Но сейчас я совсем не об этом. Сейчас я говорю об объективной исключительности, очевидной для каждого, у кого есть мозги и сердце. И дело не в том, что Эрик добрее, чище, умнее или тоньше других, — хотя очень часто так оно и есть, — а в том, что он… светится. Я не собираюсь сейчас рассуждать о душе или прочей ботве, но внутри у Эрика и правда горит какой-то свет.
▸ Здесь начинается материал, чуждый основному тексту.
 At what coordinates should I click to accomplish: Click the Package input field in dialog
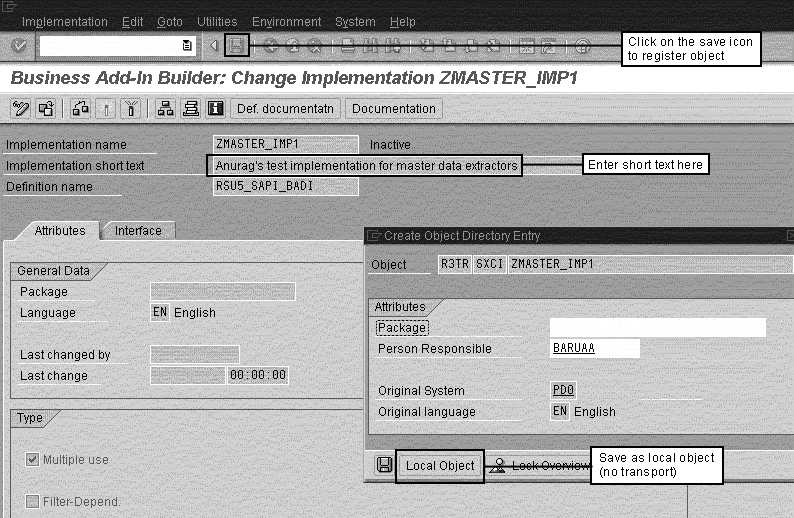(x=657, y=328)
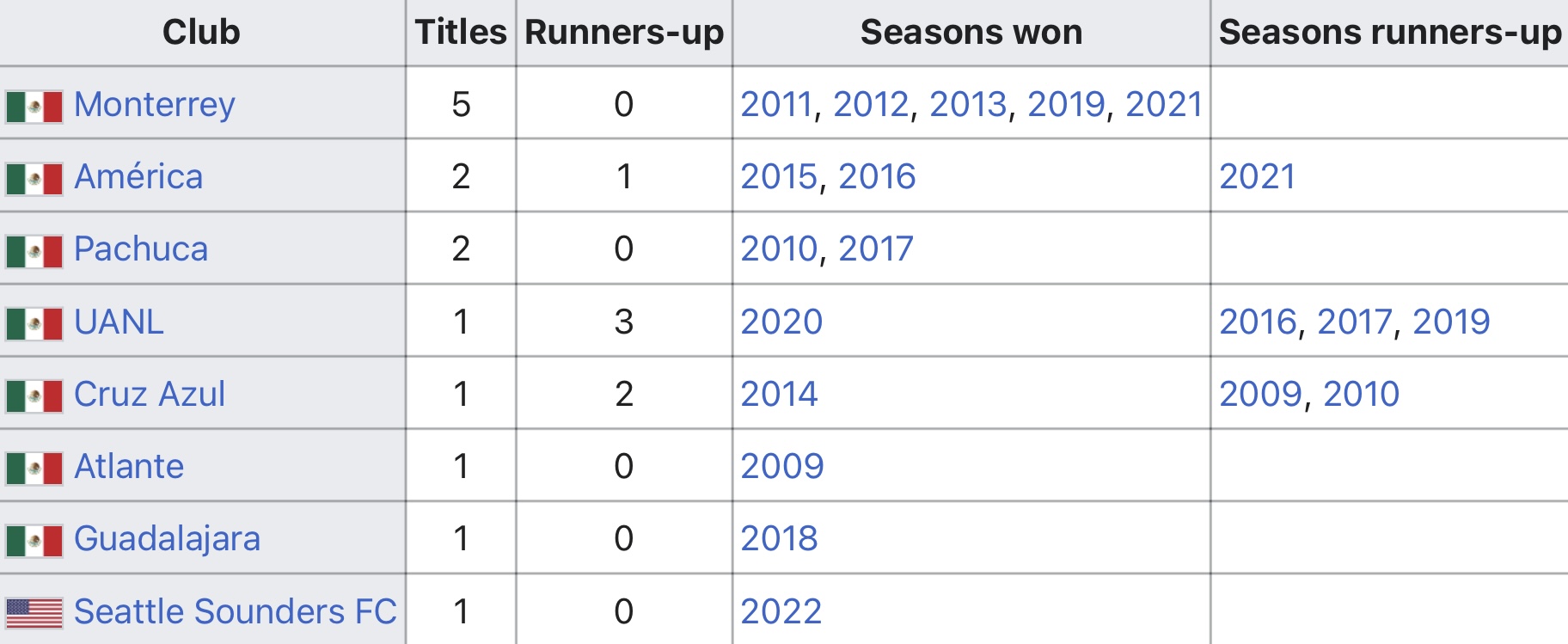Open the Seattle Sounders FC link
Viewport: 1568px width, 644px height.
click(x=236, y=611)
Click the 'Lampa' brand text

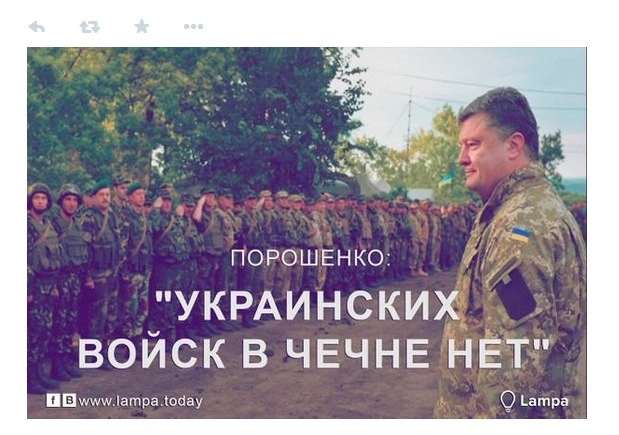[x=544, y=401]
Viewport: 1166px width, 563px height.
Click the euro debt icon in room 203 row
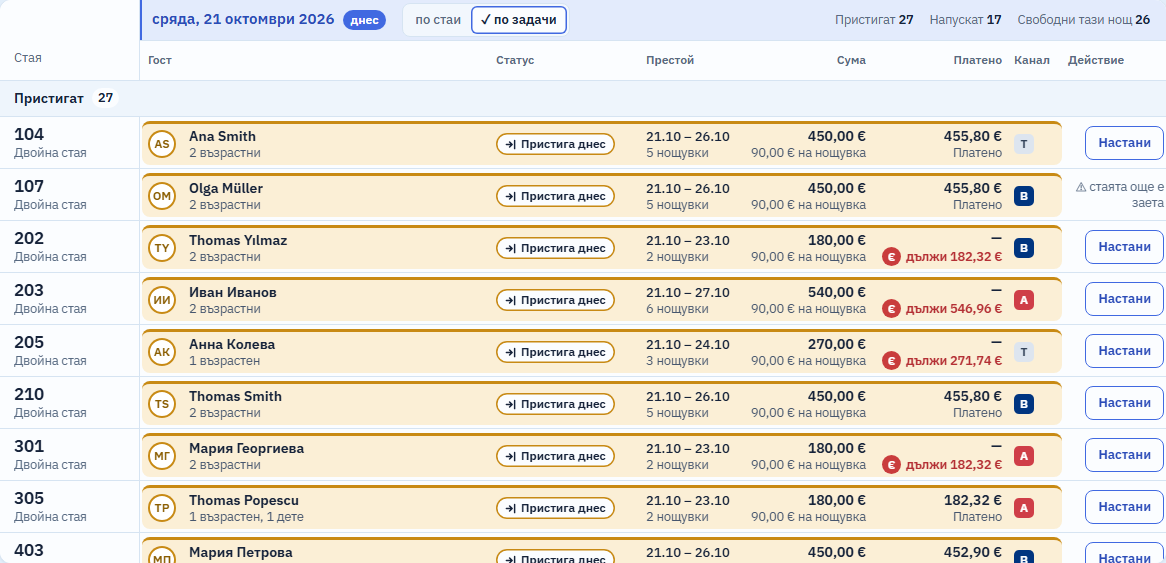[x=891, y=309]
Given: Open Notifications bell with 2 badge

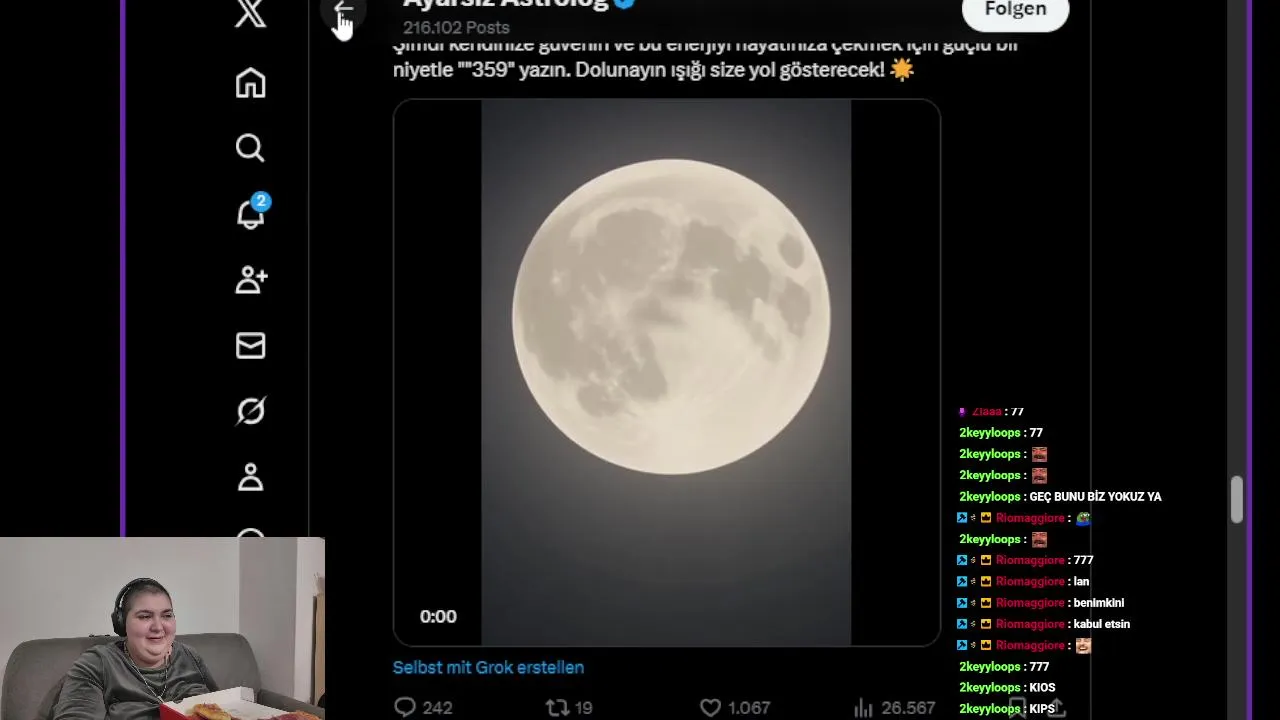Looking at the screenshot, I should tap(251, 212).
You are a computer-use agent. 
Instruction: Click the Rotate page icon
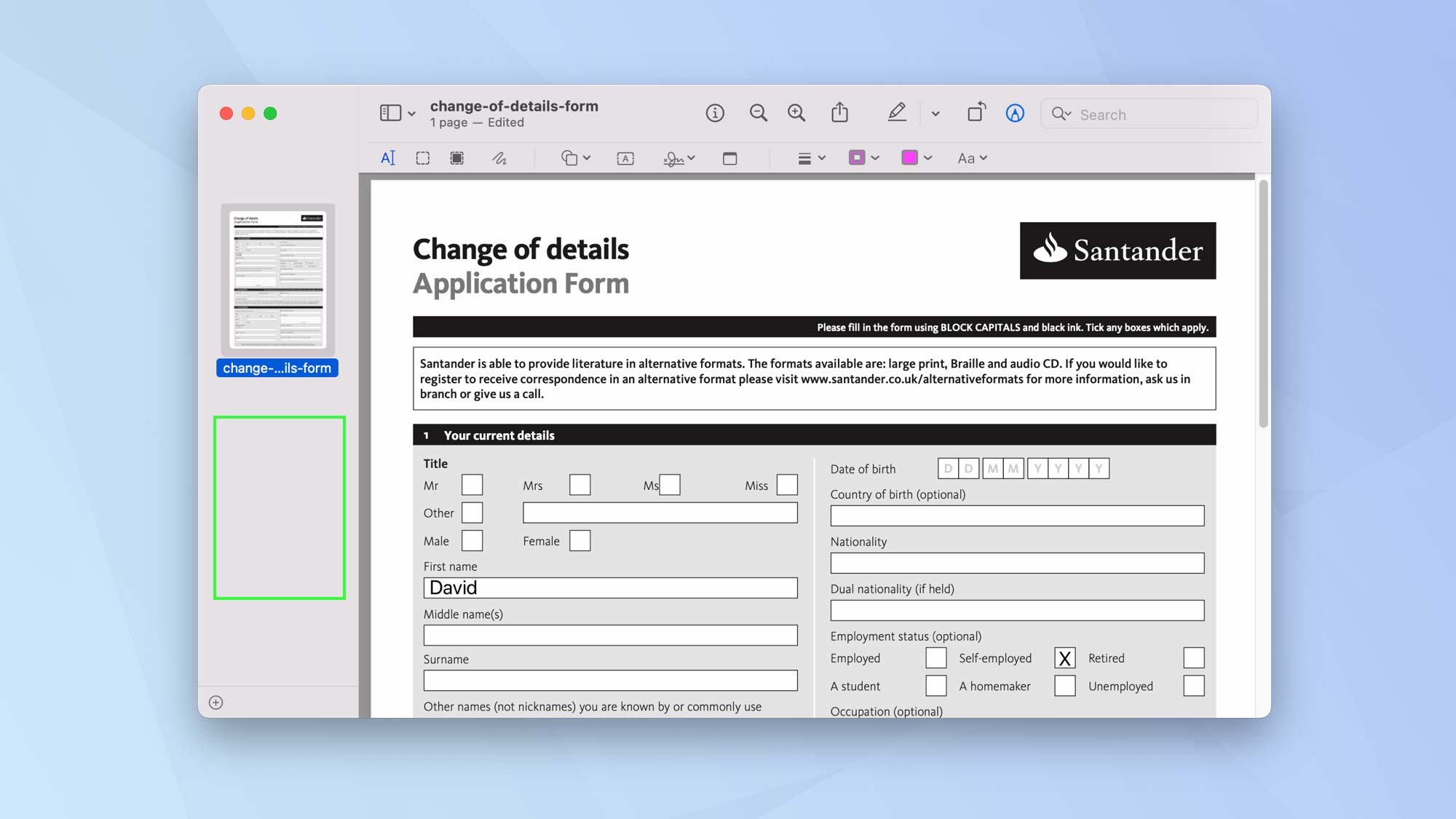(976, 111)
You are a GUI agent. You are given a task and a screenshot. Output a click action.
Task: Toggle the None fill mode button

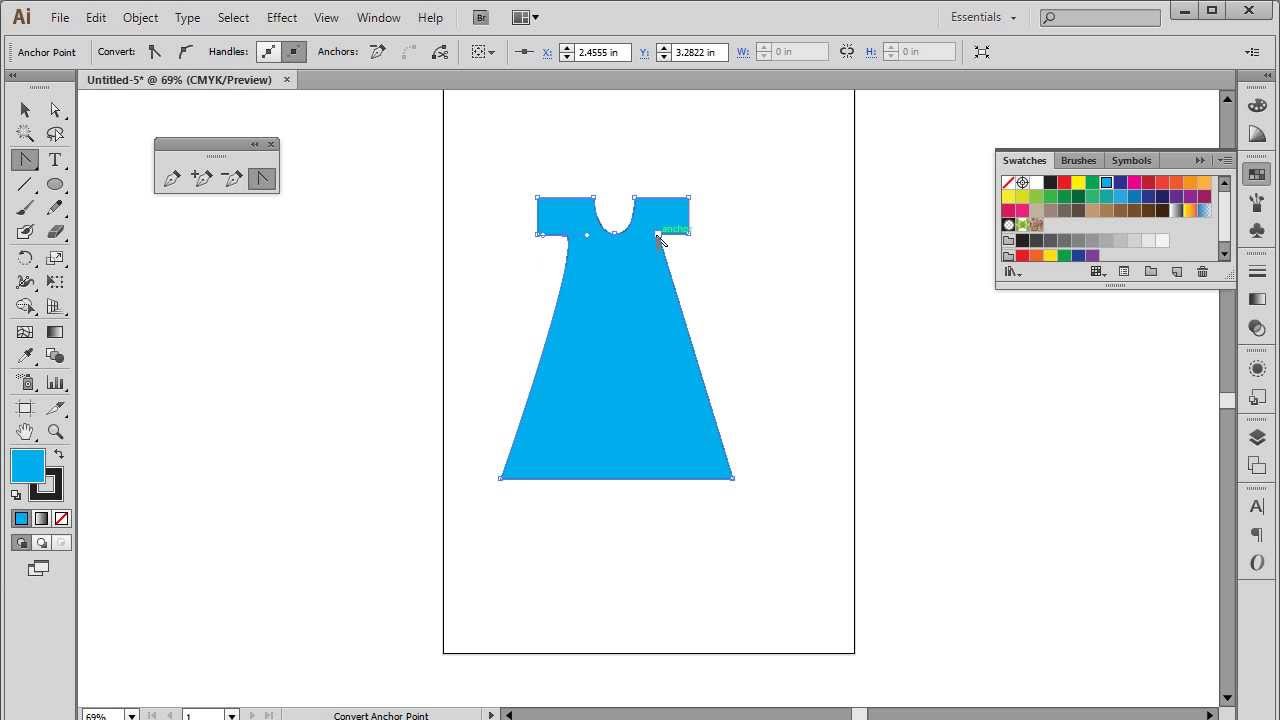[61, 518]
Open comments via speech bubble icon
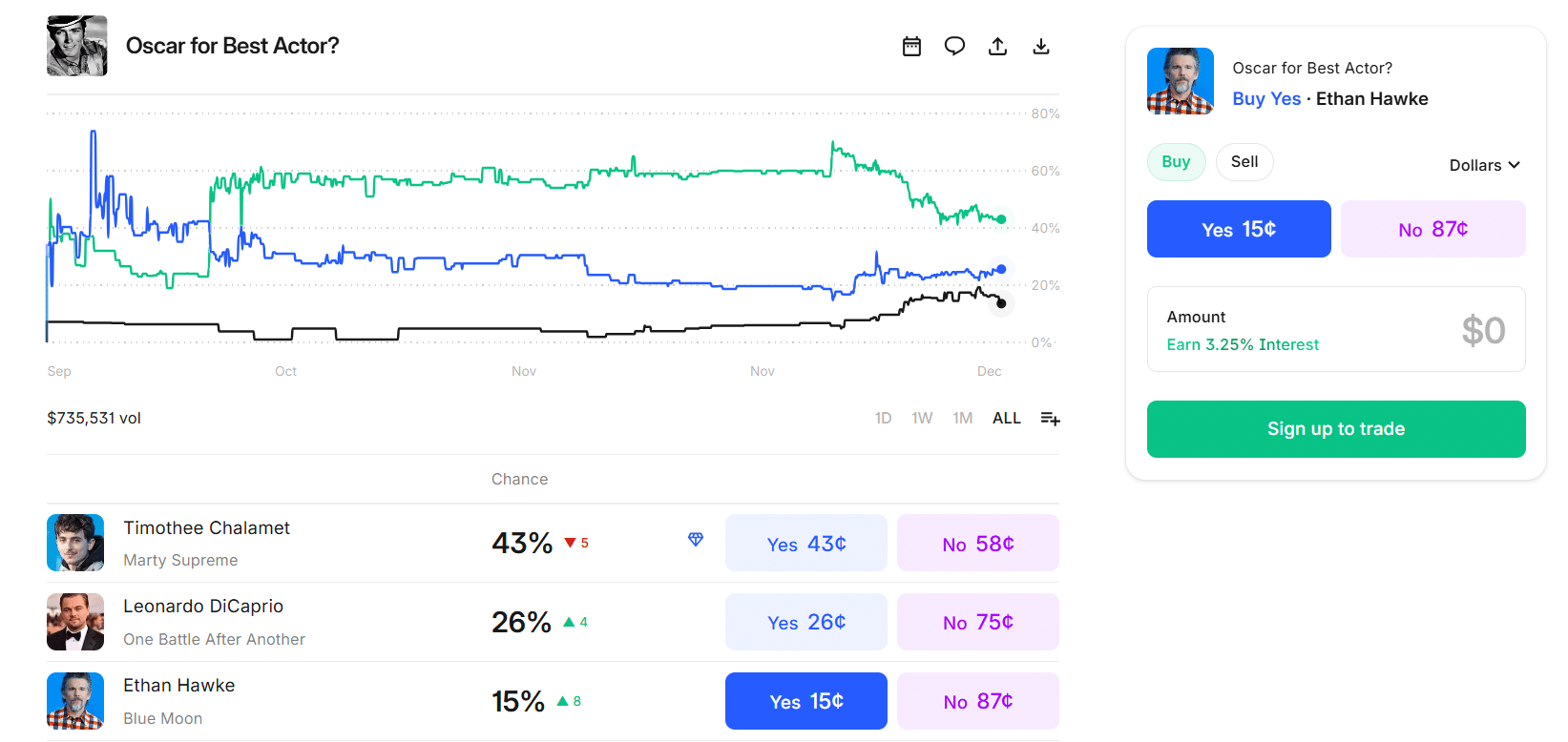Screen dimensions: 1568x742 [x=954, y=46]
Возможно, дело в том, что он живет как будто почти без кожи, ничем не защищаясь, — не как отчаянный сорвиголова, а как нежный и прозрачный росток. Но и это не совсем правильно. Потому что он вовсе не хрупкий и его не надо всеми силами оберегать, хотя он часто вызывает во мне такое желание и оно не приносит нам обоим ничего хорошего. Черт, так в чем же дело? Наверное, в том, что он честный. Не в том идиотском смысле, что всегда говорит правду, никого не обманывает и тому подобное. Просто в нем совсем нет дерьма. Тараканов у него, конечно, хватает, как и у всех, а дерьма нет. В нем есть внутренняя чистота, которой я ужасно горжусь. Горжусь так, будто это моя чистота. Как будто Эрик — это моя суррогатная душа.